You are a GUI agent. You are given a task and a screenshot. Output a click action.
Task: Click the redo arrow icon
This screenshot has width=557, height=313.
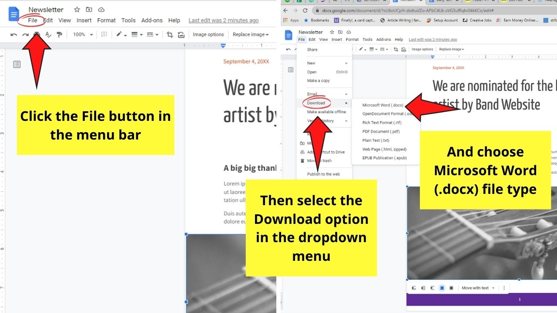(x=25, y=34)
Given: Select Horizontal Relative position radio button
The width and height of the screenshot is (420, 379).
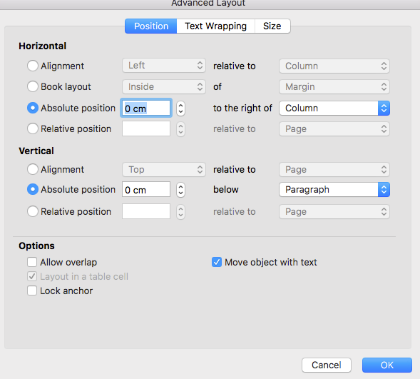Looking at the screenshot, I should 33,128.
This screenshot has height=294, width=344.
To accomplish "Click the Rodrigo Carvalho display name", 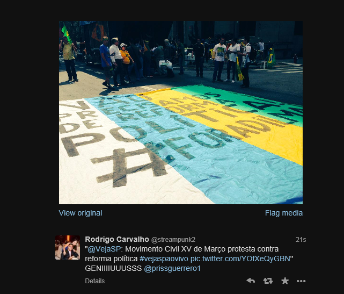I will click(117, 239).
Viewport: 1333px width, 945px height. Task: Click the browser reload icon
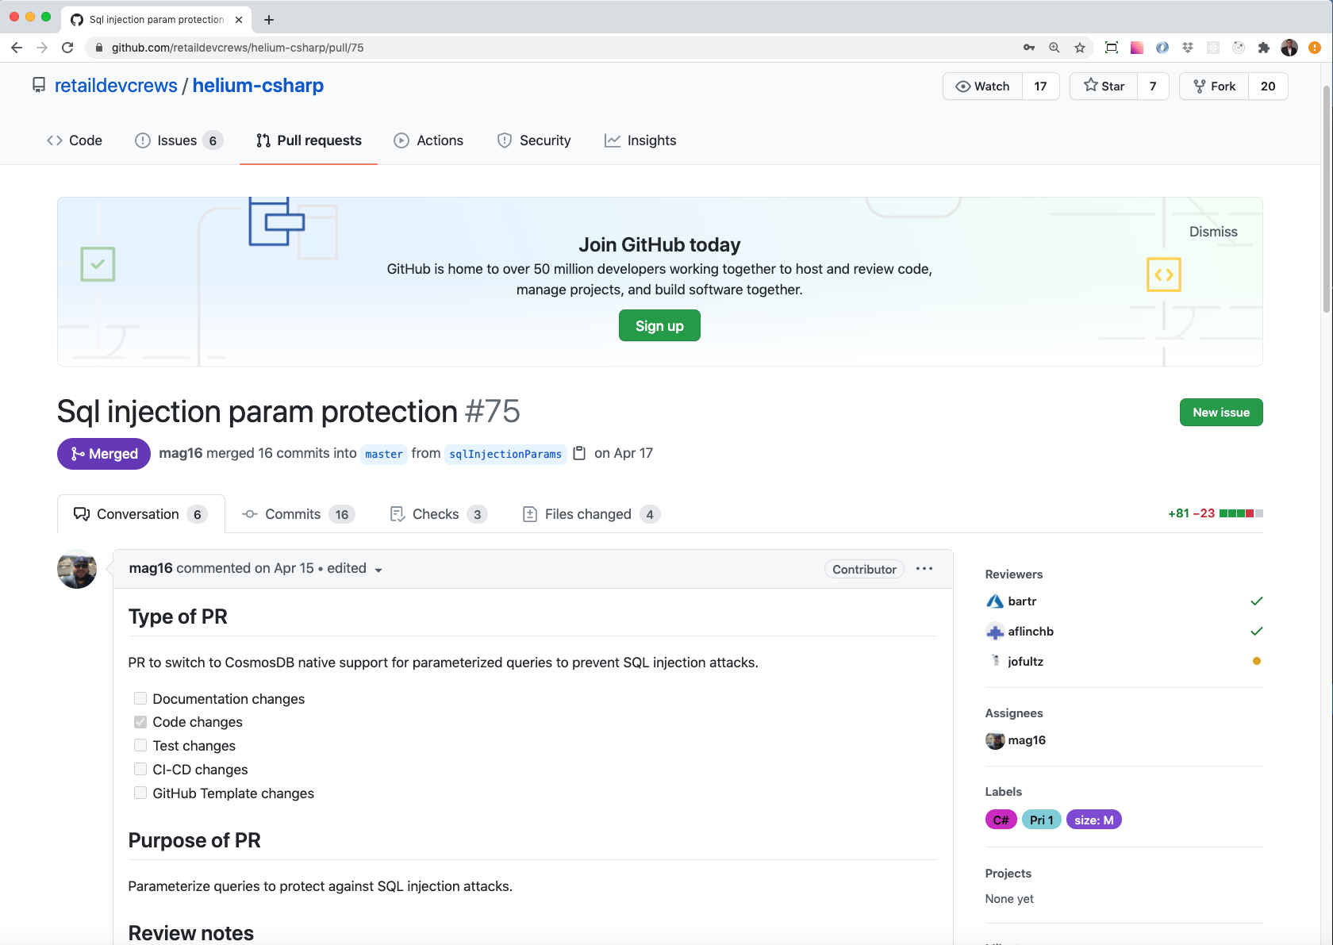pos(67,48)
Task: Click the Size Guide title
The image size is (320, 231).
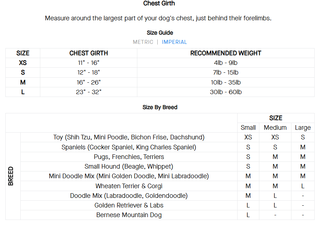Action: click(160, 33)
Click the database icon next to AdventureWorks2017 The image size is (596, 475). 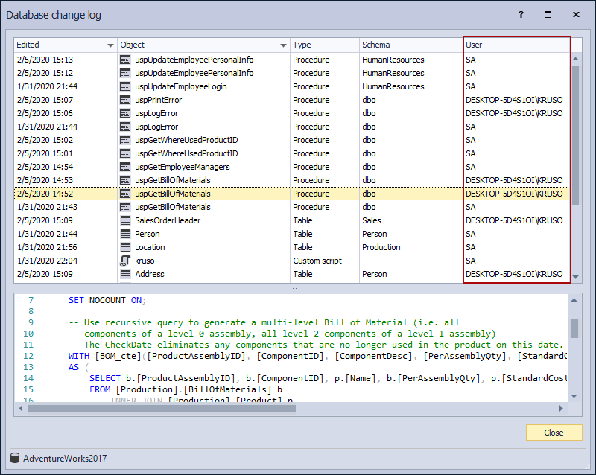(15, 458)
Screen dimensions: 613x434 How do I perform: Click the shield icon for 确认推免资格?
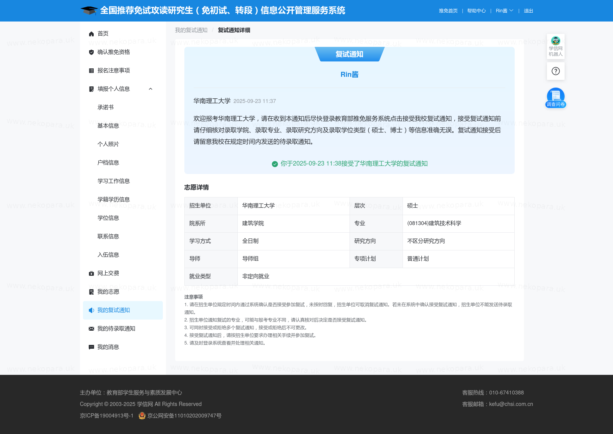(91, 52)
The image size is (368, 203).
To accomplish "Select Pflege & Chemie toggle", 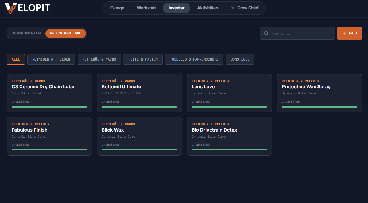I will coord(65,33).
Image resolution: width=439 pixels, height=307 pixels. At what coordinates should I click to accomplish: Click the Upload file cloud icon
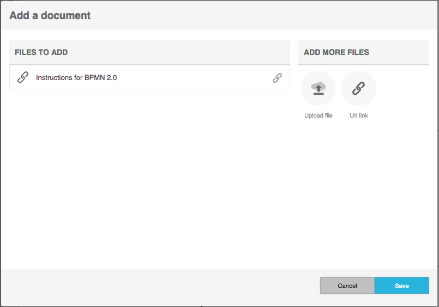click(x=318, y=88)
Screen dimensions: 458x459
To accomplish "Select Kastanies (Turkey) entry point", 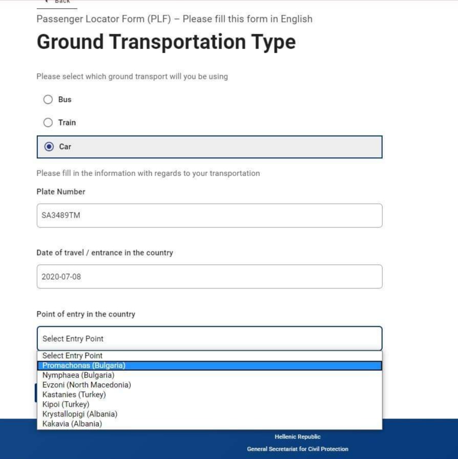I will [210, 394].
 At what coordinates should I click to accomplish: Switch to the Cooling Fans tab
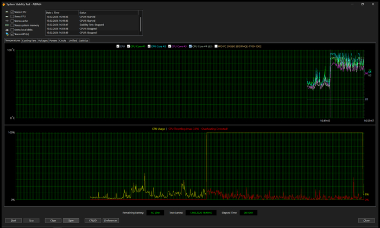click(29, 41)
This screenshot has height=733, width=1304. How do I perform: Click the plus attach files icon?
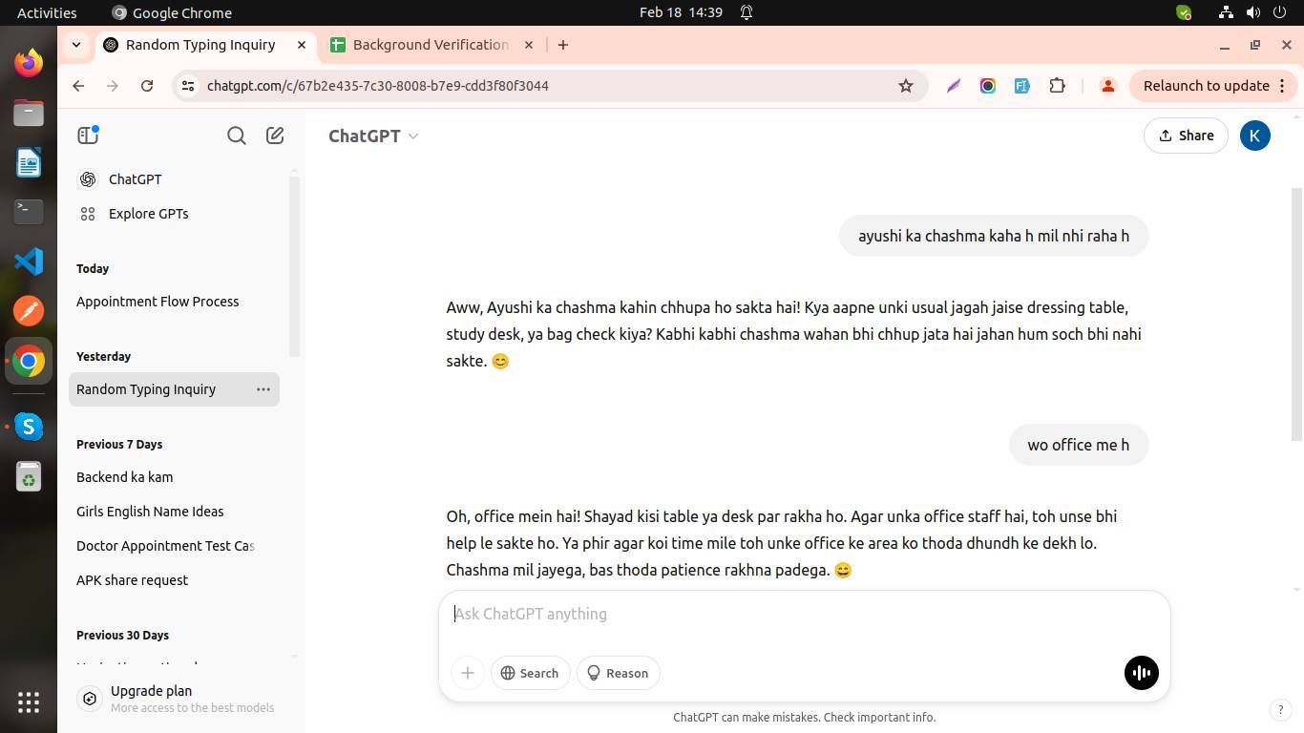pos(468,673)
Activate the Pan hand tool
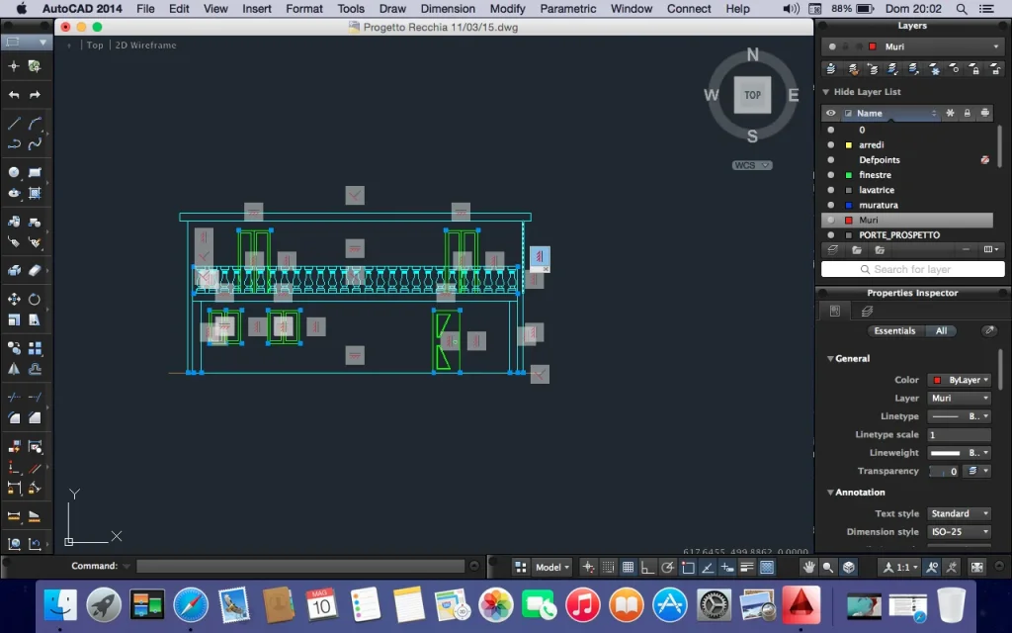1012x633 pixels. tap(808, 567)
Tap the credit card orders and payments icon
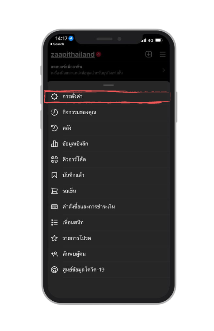The height and width of the screenshot is (331, 214). tap(54, 207)
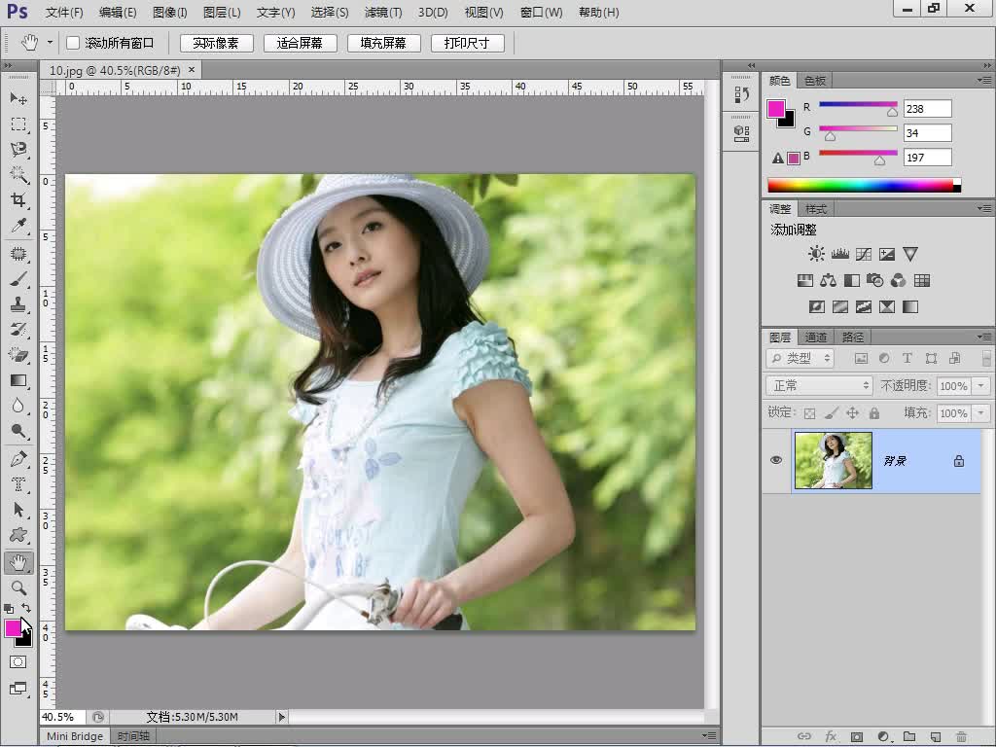
Task: Open the layer filter type dropdown
Action: tap(800, 358)
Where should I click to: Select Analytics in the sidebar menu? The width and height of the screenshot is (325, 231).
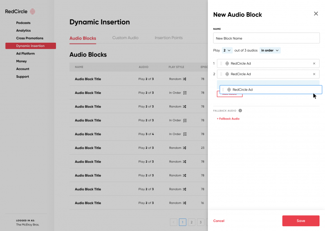click(23, 30)
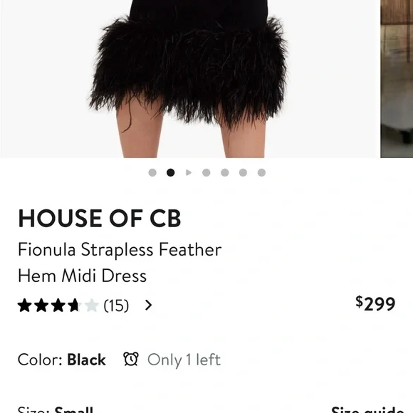The height and width of the screenshot is (413, 413).
Task: Click the star rating row
Action: coord(58,305)
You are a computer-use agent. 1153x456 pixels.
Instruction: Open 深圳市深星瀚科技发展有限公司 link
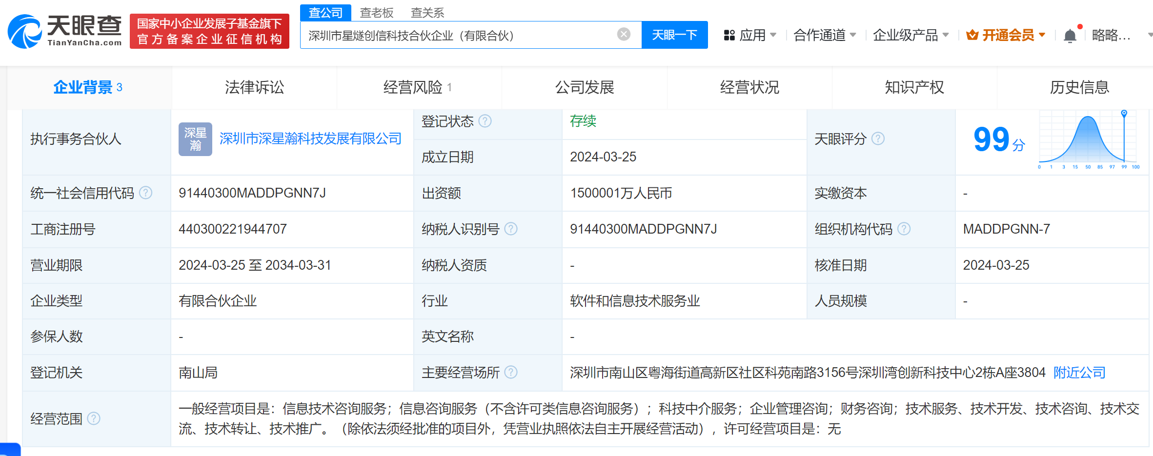310,139
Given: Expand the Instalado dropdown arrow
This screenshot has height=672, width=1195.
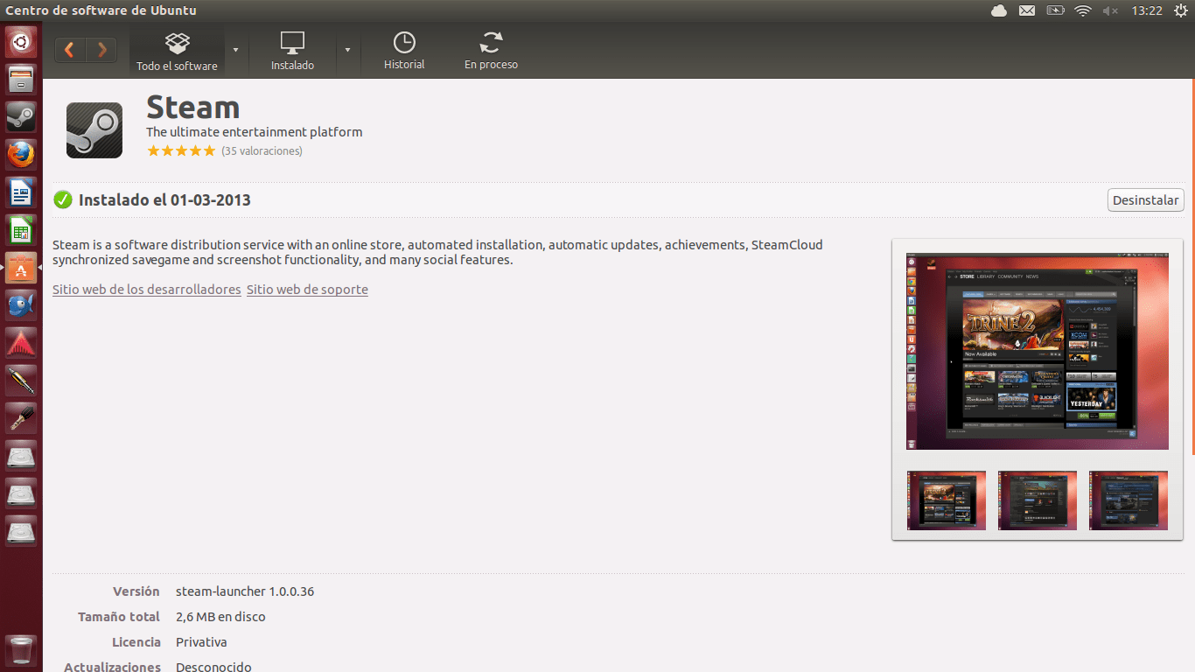Looking at the screenshot, I should [347, 50].
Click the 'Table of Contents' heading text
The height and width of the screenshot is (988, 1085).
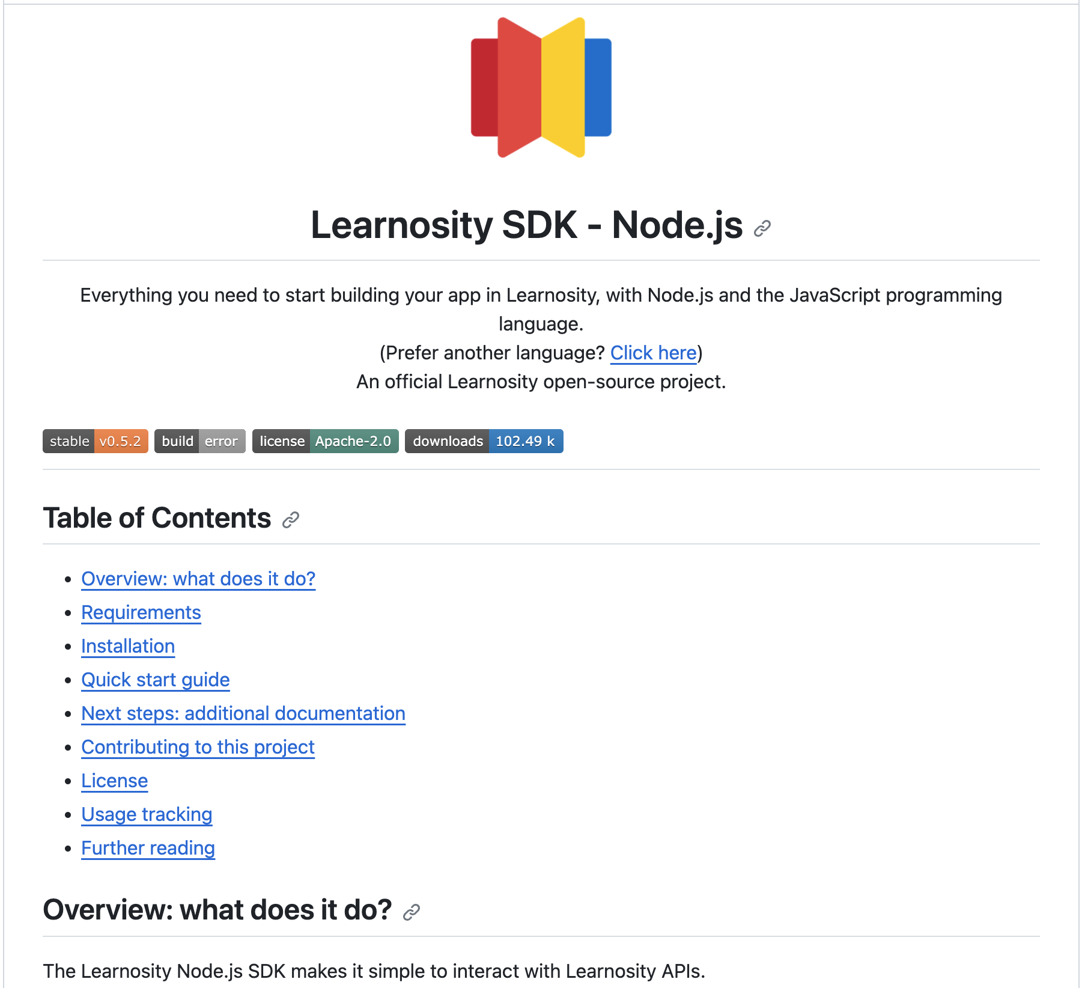tap(157, 518)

--

▶ Task requirements: Reproduce the lines above, exactly and exclusively, from the line containing "You are a computer-use" down to the last line, both included; pictures are not part of the copy.

▶ Output for this task:
You are a computer-use agent. 1153x456 pixels.
Instruction: Open 深圳市深星瀚科技发展有限公司 link
310,139
Given: Expand the Instalado dropdown arrow
This screenshot has height=672, width=1195.
Looking at the screenshot, I should [347, 50].
Click the 'Table of Contents' heading text
The height and width of the screenshot is (988, 1085).
tap(157, 518)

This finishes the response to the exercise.